1

I'm trying to profile WebSphere using hprof over IBM stack (J9 JVM on AIX / Linux). Specifically, I'm interested in the CPU samples output from hprof, and particularly, the startup time (from the time WS is started until it is "ready for business").

The problem is, I can't get the CPU samples output in the hprof result file.

I'm using the following JVM argument for configuring hprof: -Xrunhprof:cpu=samples,file=path-to-hprof.txt, for dumping hprof output in ASCII format. According to the generated hprof output, the CPU SAMPLES output is only generated at program exit:

HEAP DUMP, SITES, CPU SAMPLES|TIME and MONITOR DUMP|TIME records are generated at program exit.

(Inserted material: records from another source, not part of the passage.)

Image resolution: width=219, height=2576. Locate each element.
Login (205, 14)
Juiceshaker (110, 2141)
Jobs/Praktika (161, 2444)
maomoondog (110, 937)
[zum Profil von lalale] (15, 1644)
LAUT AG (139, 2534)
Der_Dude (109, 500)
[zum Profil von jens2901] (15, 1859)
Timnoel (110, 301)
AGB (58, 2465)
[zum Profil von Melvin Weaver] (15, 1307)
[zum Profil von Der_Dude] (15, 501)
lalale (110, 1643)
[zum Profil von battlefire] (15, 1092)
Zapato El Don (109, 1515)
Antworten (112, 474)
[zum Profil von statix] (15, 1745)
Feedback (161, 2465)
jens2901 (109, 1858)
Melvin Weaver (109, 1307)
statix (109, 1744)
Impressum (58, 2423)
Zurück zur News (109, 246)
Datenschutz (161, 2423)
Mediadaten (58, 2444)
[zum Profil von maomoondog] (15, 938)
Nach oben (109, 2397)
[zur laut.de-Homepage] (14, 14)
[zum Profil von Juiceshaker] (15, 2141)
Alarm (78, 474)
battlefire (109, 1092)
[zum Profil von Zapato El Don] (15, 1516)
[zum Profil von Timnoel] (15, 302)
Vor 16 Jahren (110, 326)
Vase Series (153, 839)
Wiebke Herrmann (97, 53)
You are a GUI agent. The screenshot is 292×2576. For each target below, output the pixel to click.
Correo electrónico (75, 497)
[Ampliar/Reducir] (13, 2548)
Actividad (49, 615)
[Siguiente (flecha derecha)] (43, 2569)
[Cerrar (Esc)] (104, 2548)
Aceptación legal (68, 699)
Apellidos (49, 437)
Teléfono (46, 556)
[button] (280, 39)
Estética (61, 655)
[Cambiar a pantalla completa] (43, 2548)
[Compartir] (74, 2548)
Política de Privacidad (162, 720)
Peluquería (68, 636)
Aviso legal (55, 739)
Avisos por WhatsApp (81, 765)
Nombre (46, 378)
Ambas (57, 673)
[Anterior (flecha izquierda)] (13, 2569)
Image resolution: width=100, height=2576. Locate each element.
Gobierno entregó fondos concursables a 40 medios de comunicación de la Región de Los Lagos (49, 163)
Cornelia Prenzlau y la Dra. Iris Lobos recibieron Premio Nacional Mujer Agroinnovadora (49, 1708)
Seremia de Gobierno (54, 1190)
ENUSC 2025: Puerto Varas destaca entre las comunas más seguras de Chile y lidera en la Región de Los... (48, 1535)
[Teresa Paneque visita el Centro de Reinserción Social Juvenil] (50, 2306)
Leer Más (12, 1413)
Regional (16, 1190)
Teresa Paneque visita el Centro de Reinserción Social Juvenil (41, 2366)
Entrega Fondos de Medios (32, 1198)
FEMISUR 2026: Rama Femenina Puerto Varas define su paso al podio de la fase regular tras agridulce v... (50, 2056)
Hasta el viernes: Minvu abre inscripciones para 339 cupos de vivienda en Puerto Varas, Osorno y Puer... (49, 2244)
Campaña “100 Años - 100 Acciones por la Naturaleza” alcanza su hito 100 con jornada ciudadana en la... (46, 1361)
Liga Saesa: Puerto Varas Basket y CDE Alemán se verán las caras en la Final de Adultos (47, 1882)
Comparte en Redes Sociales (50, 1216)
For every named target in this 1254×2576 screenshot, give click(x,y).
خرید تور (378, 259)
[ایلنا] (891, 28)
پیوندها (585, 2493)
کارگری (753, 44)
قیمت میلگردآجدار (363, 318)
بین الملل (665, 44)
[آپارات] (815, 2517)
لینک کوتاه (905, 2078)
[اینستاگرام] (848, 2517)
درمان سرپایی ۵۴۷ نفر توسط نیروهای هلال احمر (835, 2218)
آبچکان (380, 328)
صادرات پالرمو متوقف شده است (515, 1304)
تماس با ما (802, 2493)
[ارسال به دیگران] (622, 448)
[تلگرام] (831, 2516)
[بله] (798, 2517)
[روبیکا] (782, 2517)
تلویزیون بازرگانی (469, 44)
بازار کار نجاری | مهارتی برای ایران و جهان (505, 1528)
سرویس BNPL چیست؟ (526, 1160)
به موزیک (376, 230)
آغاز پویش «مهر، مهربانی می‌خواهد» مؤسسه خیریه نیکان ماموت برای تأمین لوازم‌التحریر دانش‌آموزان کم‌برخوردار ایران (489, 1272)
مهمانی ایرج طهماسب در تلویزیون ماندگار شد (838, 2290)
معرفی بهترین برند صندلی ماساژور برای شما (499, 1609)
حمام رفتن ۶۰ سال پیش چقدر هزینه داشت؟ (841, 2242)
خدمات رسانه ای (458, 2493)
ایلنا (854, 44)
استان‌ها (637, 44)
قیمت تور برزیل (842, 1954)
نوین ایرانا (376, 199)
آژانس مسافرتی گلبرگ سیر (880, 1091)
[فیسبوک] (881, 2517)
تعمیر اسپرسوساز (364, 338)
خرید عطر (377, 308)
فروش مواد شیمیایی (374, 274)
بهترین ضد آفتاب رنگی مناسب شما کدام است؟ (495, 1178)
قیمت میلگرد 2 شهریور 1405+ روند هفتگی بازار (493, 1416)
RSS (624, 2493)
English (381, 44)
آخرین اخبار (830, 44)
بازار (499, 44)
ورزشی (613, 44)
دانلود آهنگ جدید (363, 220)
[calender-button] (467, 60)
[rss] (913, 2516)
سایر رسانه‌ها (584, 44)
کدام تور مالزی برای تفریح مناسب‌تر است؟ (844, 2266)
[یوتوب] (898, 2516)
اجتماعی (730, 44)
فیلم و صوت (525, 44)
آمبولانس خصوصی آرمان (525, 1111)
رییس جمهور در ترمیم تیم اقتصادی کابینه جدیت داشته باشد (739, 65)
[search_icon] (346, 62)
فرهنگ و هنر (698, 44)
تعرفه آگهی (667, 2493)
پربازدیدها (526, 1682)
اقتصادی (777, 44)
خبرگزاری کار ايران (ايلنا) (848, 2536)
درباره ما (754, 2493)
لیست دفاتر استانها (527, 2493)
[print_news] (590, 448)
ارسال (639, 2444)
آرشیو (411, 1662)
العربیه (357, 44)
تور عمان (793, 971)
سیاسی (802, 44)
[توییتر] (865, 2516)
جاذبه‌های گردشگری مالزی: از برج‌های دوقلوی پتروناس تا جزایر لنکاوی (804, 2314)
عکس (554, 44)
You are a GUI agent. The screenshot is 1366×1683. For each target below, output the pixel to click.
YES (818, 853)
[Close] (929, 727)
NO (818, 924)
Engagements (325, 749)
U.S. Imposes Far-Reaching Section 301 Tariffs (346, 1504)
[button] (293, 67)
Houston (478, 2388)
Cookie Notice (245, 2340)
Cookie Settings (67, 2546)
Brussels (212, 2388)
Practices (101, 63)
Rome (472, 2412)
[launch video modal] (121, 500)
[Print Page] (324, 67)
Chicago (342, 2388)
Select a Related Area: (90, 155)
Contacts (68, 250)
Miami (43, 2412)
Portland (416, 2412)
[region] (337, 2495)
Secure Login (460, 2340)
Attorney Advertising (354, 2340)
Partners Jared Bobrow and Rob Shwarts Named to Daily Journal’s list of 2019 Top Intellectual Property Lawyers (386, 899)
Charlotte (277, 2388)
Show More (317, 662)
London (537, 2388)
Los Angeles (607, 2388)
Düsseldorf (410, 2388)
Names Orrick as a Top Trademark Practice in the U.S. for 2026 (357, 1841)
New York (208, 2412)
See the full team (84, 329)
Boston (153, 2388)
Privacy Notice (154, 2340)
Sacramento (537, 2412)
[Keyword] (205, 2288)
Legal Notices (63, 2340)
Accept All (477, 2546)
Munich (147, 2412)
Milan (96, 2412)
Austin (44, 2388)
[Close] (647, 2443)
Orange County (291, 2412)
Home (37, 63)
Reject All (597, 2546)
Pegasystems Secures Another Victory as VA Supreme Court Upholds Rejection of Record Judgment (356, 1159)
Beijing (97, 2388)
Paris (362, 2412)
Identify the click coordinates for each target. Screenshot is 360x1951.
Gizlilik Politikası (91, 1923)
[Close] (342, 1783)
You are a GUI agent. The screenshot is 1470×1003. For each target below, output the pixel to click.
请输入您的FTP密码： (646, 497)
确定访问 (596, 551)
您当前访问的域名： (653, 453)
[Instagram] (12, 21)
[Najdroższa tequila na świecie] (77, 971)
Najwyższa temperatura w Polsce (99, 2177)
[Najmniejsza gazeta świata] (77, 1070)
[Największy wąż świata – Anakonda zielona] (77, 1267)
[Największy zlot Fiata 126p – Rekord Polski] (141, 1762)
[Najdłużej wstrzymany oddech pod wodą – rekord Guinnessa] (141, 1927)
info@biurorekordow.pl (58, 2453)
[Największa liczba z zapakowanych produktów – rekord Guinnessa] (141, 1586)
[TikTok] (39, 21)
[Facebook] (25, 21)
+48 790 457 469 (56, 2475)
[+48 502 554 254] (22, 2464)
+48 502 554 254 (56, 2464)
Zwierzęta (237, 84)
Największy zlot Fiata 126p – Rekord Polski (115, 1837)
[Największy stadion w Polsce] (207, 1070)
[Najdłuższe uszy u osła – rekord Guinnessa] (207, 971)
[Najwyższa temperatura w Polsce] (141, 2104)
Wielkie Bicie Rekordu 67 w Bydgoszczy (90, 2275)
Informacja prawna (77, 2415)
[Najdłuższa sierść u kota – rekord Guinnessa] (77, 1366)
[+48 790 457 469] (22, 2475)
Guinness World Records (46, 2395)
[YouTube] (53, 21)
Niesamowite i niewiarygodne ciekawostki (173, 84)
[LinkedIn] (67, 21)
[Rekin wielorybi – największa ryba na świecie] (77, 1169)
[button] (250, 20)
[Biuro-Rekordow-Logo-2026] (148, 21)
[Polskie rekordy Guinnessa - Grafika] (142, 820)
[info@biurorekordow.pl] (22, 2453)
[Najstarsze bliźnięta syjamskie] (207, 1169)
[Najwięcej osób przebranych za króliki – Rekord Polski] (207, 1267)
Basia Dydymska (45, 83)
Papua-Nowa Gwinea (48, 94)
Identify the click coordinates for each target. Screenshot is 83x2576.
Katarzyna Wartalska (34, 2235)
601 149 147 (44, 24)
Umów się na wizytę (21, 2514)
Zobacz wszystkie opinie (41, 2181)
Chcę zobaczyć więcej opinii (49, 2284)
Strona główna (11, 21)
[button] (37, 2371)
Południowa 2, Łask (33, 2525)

So, for shutting down WebSphere gracefully after it successfully started, I'm using the stopServer.sh script, and expecting the CPU SAMPLES output to be present in the result java.hprof.txt file after shutdown completes, but it isn't.

What am I doing wrong? Is there a better method for using hprof with WebSphere and generating CPU profiling output? Any help will be much appreciated!

Edit: I'm running WebSphere version 8.0.0.11 over IBM J9 VM (build 2.6, JRE 1.6.0 20150619_253846) on RHEL 7.5.

P.S.: I also looked for a way for closing WS from the management console GUI, but couldn't find any.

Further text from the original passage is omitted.